● Dataset excerpts
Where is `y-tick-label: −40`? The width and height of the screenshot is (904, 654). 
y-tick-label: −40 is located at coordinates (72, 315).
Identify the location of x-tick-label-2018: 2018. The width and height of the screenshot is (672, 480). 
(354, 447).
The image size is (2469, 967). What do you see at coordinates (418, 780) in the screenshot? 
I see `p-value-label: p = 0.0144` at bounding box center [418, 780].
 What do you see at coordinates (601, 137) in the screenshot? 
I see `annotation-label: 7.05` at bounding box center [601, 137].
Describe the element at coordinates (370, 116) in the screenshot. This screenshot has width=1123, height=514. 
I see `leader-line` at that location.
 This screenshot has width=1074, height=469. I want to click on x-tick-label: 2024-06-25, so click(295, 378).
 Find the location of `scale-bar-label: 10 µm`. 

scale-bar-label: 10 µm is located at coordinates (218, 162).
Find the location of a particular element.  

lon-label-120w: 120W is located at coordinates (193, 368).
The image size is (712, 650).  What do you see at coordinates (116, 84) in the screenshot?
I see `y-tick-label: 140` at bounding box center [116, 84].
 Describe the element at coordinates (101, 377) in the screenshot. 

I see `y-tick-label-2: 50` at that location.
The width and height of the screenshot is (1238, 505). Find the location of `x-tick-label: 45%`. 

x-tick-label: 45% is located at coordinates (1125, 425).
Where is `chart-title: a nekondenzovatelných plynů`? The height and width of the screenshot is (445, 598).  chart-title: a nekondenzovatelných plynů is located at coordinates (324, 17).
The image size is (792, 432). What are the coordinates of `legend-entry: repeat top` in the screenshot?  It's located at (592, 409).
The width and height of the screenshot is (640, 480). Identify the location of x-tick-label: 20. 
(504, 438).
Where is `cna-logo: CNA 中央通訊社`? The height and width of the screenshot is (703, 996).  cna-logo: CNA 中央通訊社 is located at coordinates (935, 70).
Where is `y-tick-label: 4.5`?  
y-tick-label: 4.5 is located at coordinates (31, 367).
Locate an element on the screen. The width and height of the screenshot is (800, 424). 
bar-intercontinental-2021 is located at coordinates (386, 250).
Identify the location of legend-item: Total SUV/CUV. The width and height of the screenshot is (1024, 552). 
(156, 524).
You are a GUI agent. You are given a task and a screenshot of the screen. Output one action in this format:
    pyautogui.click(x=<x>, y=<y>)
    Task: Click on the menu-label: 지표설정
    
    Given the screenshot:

● Directive
Reproduce the whole listing above word for word, from the first line to the last.

● Your response
Where is `y-tick-label: −40`? The width and height of the screenshot is (904, 654). 
y-tick-label: −40 is located at coordinates (72, 315).
Identify the location of x-tick-label-2018: 2018. The width and height of the screenshot is (672, 480). 
(354, 447).
The image size is (2469, 967). What do you see at coordinates (418, 780) in the screenshot? 
I see `p-value-label: p = 0.0144` at bounding box center [418, 780].
 What do you see at coordinates (601, 137) in the screenshot? 
I see `annotation-label: 7.05` at bounding box center [601, 137].
Describe the element at coordinates (370, 116) in the screenshot. This screenshot has width=1123, height=514. 
I see `leader-line` at that location.
 This screenshot has width=1074, height=469. I want to click on x-tick-label: 2024-06-25, so click(295, 378).
 Find the location of `scale-bar-label: 10 µm`. 

scale-bar-label: 10 µm is located at coordinates (218, 162).
Find the location of a particular element.  

lon-label-120w: 120W is located at coordinates (193, 368).
The image size is (712, 650).  What do you see at coordinates (116, 84) in the screenshot?
I see `y-tick-label: 140` at bounding box center [116, 84].
 Describe the element at coordinates (101, 377) in the screenshot. 

I see `y-tick-label-2: 50` at that location.
The width and height of the screenshot is (1238, 505). Find the location of `x-tick-label: 45%`. 

x-tick-label: 45% is located at coordinates (1125, 425).
Where is `chart-title: a nekondenzovatelných plynů`? The height and width of the screenshot is (445, 598).  chart-title: a nekondenzovatelných plynů is located at coordinates (324, 17).
The image size is (792, 432). What are the coordinates of `legend-entry: repeat top` in the screenshot?  It's located at (592, 409).
The width and height of the screenshot is (640, 480). Identify the location of x-tick-label: 20. 
(504, 438).
Where is `cna-logo: CNA 中央通訊社`? The height and width of the screenshot is (703, 996).  cna-logo: CNA 中央通訊社 is located at coordinates (935, 70).
Where is `y-tick-label: 4.5`?  
y-tick-label: 4.5 is located at coordinates (31, 367).
Locate an element on the screen. The width and height of the screenshot is (800, 424). 
bar-intercontinental-2021 is located at coordinates (386, 250).
Identify the location of legend-item: Total SUV/CUV. The width and height of the screenshot is (1024, 552). 
(156, 524).
You are a GUI agent. You are given a task and a screenshot of the screen. Output one action in this format:
    pyautogui.click(x=<x>, y=<y>)
    Task: Click on the menu-label: 지표설정
    
    Given the screenshot:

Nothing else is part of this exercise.